There was a lot of talk out of the postseason last year about using the best closers and setup men more aggressively earlier in the game, particularly due to the success of Andrew Miller. But over 162 games rather than just the urgency of October, I suspect managers will revert to mainly one inning at a time for their best guys, wanting to use them frequently while preserving them over the long haul.

But the Yankees have struggled in the middle innings the last few years, hoping relievers such as Johnny Barbato, Nick Goody, Chris Martin, Nick Rumbelow and Anthony Swarzak could get pivotal outs one inning at a time.

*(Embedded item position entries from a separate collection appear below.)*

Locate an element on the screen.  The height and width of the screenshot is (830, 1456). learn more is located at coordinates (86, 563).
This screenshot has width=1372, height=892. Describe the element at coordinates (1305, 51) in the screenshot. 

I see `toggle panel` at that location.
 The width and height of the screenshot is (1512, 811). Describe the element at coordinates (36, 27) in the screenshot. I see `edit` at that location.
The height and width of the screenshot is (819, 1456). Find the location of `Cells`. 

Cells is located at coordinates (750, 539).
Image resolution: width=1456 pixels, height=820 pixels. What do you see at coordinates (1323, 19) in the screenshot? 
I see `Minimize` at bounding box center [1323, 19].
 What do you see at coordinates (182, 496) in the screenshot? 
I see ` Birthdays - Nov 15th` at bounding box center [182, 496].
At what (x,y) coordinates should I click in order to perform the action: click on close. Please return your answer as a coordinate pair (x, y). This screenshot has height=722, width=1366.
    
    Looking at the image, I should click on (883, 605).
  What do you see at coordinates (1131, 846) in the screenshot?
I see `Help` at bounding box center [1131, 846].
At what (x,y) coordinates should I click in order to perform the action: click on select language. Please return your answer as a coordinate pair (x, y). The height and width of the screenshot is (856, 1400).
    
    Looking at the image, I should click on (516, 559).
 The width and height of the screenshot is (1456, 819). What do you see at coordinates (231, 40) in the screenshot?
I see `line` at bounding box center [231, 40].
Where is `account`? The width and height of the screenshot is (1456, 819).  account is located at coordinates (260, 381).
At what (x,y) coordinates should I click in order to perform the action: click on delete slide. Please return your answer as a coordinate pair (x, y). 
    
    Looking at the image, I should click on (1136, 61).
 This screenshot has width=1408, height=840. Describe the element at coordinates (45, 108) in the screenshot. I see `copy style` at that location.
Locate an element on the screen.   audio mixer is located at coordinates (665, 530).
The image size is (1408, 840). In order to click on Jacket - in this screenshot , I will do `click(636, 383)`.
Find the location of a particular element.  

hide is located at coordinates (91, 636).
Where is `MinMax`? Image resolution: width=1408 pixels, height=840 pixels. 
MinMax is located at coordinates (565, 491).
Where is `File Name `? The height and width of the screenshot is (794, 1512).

The Yankees will have Tyler Clippard, Dellin Betances and Aroldis Chapman generally to handle the final nine outs. Before that, they should be aggressive using Mitchell and Warren for as much as necessary. That there are two allows off-days for recovery.

“That [a 100-inning reliever] helps everyone,” Girardi said.

Luis CessaCharles Wenzelberg

Girardi allowed that under the right circumstances, he could see letting someone such as Mitchell or Warren pitch three or four innings to finish a game if he is going well rather than using the standard setup men/closer as a way to rest that group. Pitching coach Larry Rothschild cautioned that for this to work, the team would need to get regular length “from at least two starters.”

There is no doubt the realities of the game – injuries, schedules, who is and isn’t doing well – will dictate usage. But the big issue comes down to this: If Mitchell and Warren, for example, are pitching 40-ish innings more than the standard reliever, those are innings the Rumbelow types are not getting. That is a better use of the 1,450 innings.

And in the quest for 90, the Yankees have to make the most out of the 1,450.